What to do with former staff accounts in Office 365: changing the password

Staff leave organisations all the time for various reasons. In the olden days IT departments would simply disable the account upon exit time, perform some content migration tasks, and that was the end of it.

These days that’s not so simple as IT doesn’t necessarily have control of the systems, and there are more systems to work with. Obviously in the world of cloud we need some form of identity management to flow through so that the former staff member’s account can be disabled in Active Directory and have that action be replicated in services such as Office 365, Salesforce, Trello, and any others that may be in use.

In this three-part blog series I’ll be covering the impacts associated with the different approaches to handling former staff accounts, and how that impacts Office 365 services.

As mentioned earlier – in the olden days this was simpler as everything was behind the firewall so once the Active Directory account was disabled, generally everything else was disabled too.

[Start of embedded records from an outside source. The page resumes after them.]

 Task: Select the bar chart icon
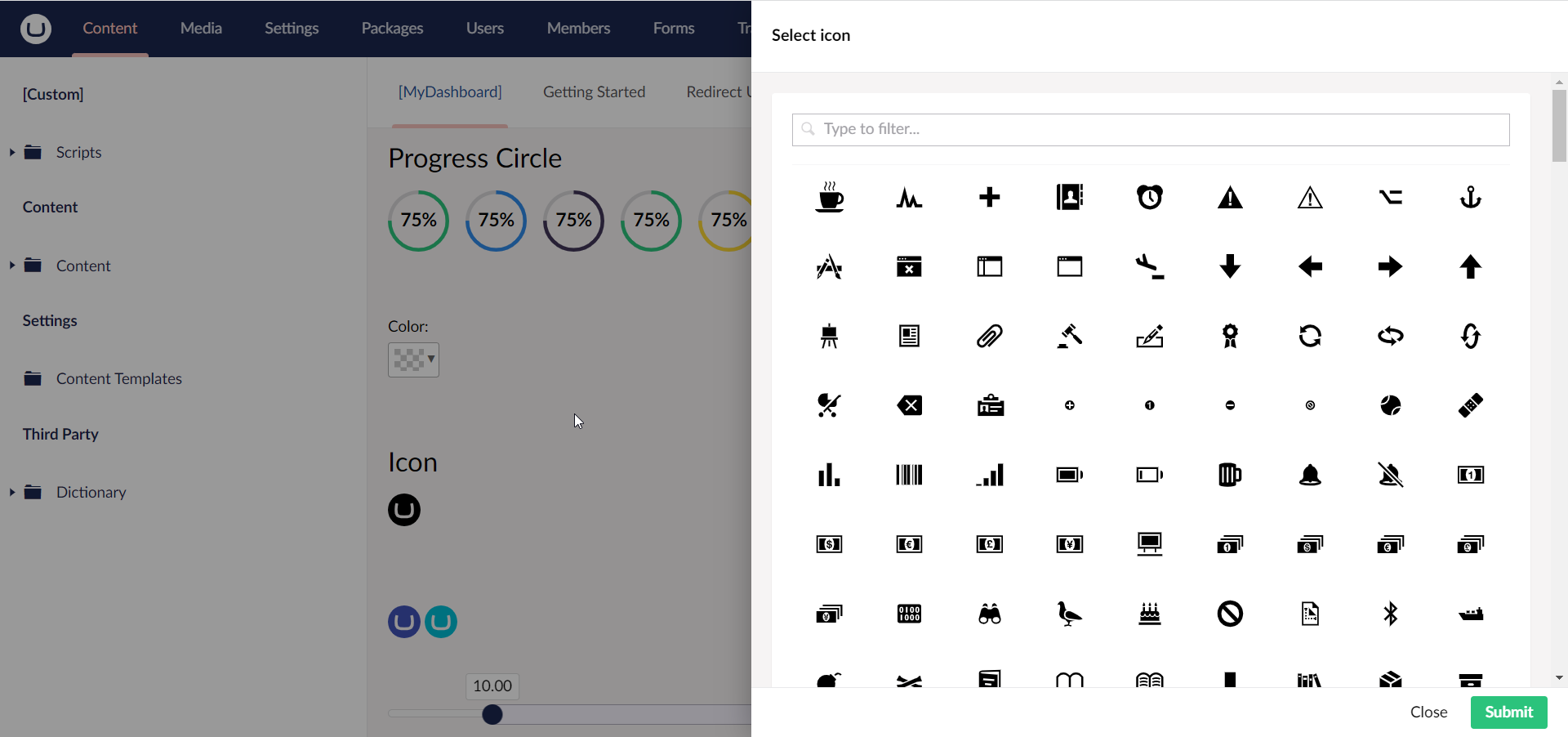(829, 475)
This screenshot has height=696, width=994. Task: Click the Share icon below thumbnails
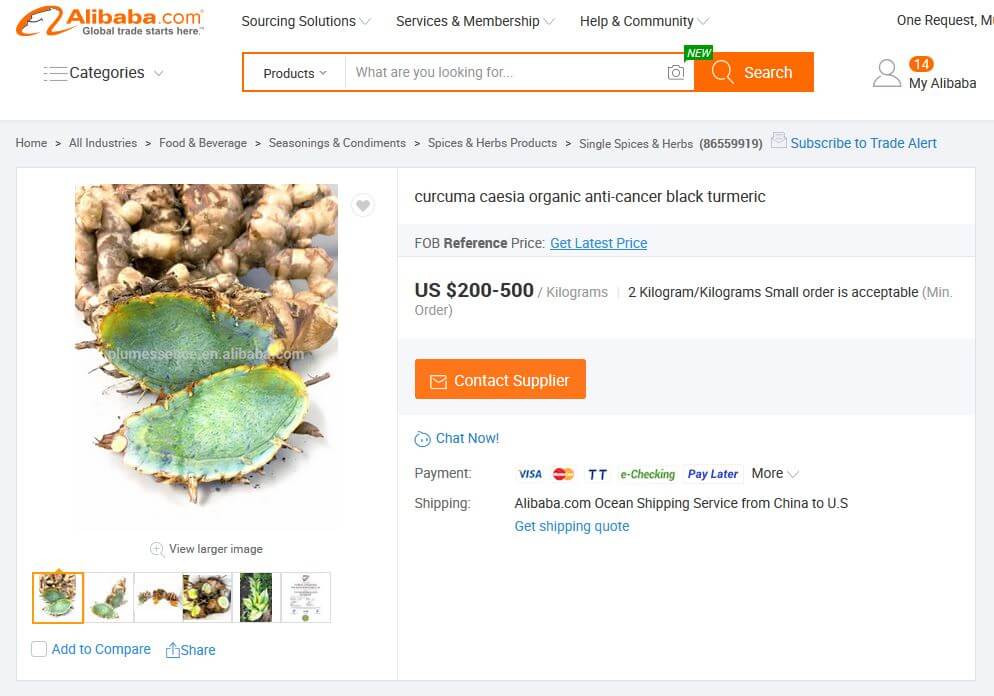[x=173, y=650]
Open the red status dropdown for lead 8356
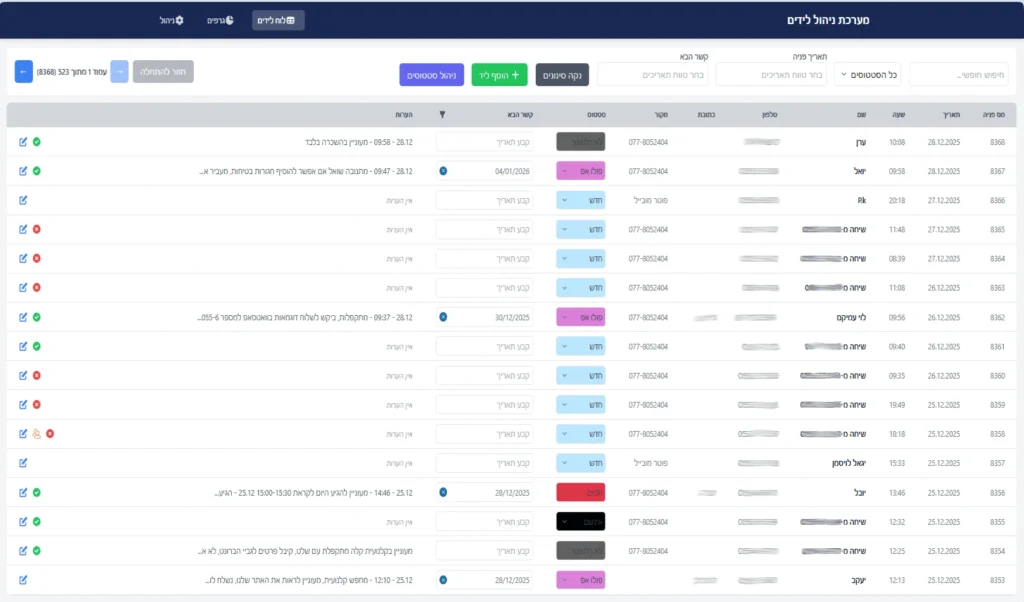 tap(580, 492)
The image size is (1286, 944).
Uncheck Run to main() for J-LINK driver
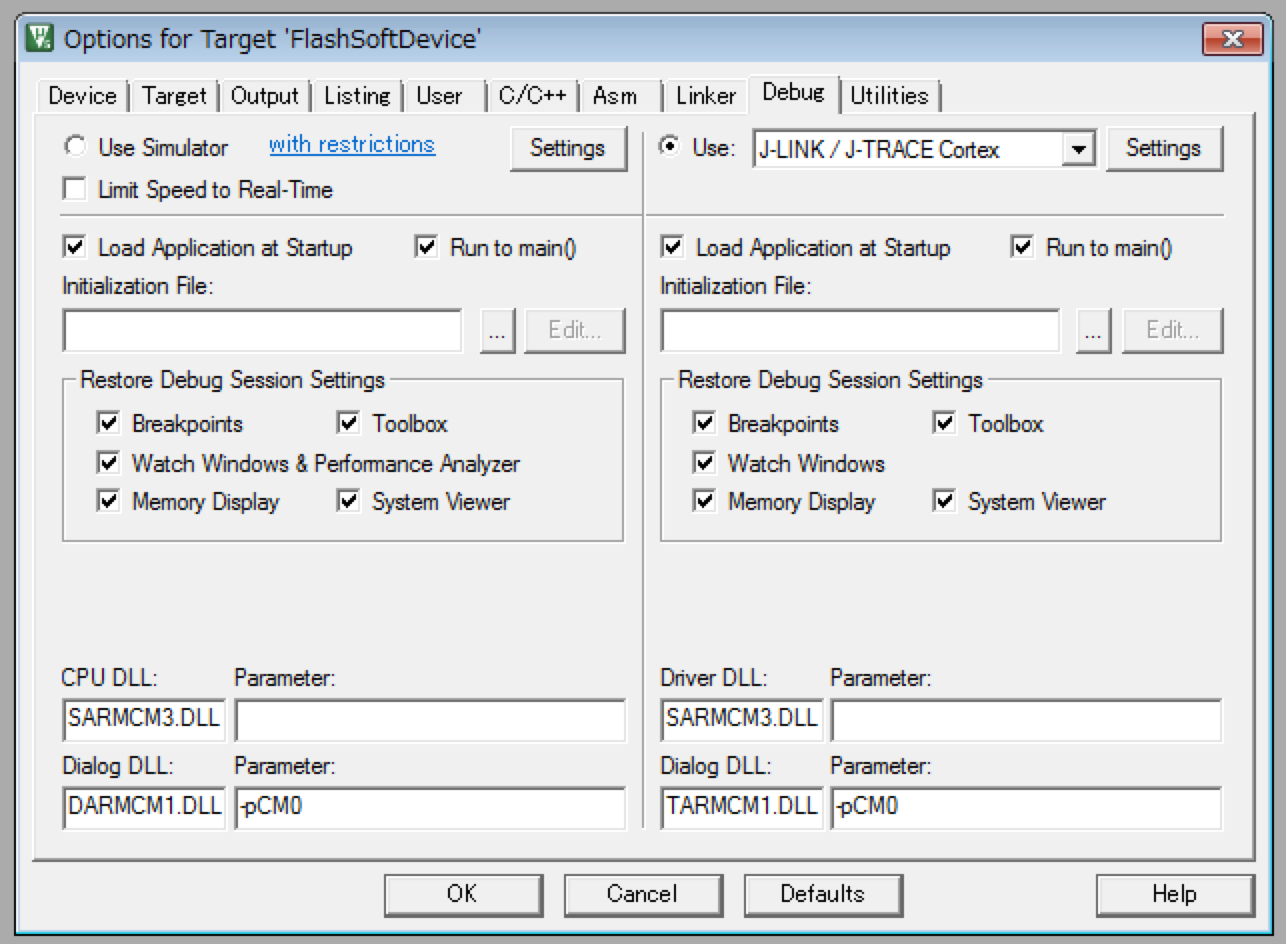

From a communications perspective if someone emailed the former staff member their email was usually forwarded on to the manager, fellow team members, or replacement. Depending on the courtesy of the organisation they might set an auto-response on the mailbox informing senders that the recipient had left the organisation. The same would generally be done with their phone extension as well. If the organisation used Skype for Business (or its predecessors) and was federated with partners, the former staff member’s presence would display as “Presence unknown”.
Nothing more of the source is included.